Behavioral Cloning via Search in Embedded Demonstration Dataset (2306.09082v1)
Abstract: Behavioural cloning uses a dataset of demonstrations to learn a behavioural policy. To overcome various learning and policy adaptation problems, we propose to use latent space to index a demonstration dataset, instantly access similar relevant experiences, and copy behavior from these situations. Actions from a selected similar situation can be performed by the agent until representations of the agent's current situation and the selected experience diverge in the latent space. Thus, we formulate our control problem as a search problem over a dataset of experts' demonstrations.

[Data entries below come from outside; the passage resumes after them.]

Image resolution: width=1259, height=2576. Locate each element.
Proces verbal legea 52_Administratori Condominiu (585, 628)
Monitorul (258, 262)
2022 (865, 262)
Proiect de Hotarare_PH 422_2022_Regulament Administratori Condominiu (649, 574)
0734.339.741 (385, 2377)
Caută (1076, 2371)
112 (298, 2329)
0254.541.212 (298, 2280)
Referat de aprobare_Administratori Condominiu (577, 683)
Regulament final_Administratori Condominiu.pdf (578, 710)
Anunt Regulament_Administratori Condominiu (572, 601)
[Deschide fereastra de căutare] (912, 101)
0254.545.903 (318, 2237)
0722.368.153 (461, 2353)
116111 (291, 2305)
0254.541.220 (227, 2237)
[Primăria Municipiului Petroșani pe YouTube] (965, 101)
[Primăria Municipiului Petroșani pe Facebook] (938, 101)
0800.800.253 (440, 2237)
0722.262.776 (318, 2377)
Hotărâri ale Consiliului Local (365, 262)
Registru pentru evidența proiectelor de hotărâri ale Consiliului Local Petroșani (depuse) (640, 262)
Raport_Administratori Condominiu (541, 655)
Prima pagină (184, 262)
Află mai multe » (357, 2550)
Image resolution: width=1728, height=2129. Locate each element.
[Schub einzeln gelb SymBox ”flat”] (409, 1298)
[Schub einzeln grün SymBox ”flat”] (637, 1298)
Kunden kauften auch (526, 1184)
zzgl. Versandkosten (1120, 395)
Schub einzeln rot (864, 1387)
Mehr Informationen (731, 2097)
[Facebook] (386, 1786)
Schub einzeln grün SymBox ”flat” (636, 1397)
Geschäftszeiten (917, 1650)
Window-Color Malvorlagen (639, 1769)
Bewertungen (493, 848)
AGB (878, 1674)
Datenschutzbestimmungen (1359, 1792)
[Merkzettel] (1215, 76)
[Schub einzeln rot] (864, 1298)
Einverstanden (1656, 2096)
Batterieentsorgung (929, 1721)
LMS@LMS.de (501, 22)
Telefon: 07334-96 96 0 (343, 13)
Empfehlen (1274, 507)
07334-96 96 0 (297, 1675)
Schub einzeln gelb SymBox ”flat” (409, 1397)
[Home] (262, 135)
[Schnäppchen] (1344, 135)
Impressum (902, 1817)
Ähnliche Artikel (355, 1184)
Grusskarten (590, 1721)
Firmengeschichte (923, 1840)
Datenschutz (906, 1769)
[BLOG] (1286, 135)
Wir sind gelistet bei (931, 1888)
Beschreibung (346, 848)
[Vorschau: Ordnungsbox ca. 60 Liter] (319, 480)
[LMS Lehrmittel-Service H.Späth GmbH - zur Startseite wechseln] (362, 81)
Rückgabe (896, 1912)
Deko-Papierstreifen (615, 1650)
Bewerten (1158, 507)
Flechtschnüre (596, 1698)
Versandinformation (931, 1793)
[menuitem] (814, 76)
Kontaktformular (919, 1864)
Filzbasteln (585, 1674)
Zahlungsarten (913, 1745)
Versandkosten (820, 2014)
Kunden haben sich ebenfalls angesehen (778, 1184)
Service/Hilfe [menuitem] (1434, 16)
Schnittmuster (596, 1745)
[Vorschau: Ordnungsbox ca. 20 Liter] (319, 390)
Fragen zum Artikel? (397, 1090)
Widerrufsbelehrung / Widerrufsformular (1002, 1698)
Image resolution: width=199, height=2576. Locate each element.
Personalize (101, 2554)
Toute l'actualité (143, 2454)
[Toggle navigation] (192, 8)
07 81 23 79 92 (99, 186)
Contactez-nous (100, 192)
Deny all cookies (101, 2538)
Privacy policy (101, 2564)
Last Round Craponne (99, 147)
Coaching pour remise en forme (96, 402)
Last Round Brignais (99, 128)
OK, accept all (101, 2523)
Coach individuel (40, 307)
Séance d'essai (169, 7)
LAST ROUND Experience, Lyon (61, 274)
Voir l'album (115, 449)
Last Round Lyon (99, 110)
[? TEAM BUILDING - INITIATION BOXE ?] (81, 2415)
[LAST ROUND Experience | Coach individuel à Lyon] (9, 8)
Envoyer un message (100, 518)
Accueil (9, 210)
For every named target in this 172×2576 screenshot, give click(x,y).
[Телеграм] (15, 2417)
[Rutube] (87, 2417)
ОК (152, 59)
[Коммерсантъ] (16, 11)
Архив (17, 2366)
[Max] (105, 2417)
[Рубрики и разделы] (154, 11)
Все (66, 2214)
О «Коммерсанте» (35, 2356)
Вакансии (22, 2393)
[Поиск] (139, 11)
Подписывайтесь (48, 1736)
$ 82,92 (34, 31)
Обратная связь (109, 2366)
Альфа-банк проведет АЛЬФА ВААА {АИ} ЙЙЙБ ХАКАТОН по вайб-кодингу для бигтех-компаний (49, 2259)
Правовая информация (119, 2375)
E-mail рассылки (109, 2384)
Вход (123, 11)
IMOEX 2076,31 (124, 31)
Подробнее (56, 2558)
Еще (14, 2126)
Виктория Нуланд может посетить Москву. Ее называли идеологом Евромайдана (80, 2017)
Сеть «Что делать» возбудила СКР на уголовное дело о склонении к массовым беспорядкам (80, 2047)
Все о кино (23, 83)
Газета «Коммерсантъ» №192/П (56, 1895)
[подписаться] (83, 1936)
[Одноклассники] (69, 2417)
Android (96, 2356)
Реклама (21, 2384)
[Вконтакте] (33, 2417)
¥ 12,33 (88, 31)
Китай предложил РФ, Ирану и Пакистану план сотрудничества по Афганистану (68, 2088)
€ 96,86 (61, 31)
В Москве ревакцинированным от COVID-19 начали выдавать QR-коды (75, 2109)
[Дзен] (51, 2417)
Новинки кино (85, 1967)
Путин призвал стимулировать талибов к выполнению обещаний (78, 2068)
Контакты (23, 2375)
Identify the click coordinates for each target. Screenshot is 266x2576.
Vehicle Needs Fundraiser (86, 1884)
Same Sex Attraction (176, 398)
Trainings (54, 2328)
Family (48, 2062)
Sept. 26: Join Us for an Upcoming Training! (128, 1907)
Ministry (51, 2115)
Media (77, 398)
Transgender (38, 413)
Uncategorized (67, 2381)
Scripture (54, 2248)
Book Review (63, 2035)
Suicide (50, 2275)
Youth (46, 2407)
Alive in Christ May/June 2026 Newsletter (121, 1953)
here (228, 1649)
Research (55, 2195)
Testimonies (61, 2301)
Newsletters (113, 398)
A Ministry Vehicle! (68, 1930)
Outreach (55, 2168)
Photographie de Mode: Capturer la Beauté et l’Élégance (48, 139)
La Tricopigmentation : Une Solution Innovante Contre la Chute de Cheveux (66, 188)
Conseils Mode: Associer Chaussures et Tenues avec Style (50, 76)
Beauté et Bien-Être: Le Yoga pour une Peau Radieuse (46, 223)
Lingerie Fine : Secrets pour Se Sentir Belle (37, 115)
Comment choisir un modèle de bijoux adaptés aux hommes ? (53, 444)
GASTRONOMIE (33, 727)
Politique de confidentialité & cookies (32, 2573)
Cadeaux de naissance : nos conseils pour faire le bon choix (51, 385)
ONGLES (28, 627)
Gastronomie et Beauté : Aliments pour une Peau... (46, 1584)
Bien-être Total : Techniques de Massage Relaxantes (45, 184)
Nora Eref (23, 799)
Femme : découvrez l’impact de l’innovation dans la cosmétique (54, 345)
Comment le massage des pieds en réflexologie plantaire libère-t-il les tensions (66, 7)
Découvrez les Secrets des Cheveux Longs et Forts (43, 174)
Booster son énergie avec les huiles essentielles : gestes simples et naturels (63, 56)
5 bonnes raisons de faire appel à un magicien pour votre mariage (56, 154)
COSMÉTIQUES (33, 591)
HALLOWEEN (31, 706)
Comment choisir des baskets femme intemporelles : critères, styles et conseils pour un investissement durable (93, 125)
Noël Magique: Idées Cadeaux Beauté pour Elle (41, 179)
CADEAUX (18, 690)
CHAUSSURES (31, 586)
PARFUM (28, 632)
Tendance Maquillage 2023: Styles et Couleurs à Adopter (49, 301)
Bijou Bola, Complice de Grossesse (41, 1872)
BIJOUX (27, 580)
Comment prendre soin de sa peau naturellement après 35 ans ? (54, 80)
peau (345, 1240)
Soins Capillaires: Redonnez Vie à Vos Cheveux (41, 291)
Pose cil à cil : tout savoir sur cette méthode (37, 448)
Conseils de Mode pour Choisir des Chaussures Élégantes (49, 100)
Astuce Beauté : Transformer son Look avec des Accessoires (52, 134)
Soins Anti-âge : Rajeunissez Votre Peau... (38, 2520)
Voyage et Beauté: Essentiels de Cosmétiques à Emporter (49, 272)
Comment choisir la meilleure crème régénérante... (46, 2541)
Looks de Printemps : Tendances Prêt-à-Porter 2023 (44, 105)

We test our approach on BASALT MineRL-dataset in the latent representation of a Video PreTraining model. We compare our model to state-of-the-art Minecraft agents. Our approach can effectively recover meaningful demonstrations and show human-like behavior of an agent in the Minecraft environment in a wide variety of scenarios. Experimental results reveal that performance of our search-based approach is comparable to trained models, while allowing zero-shot task adaptation by changing the demonstration examples.
- S. Schaal, “Learning from demonstration,” in Advances in Neural Information Processing Systems (M. Mozer, M. Jordan, and T. Petsche, eds.), vol. 9, MIT Press, 1996.
- R. S. Sutton and A. G. Barto, Reinforcement Learning: An Introduction. The MIT Press, second ed., 2018.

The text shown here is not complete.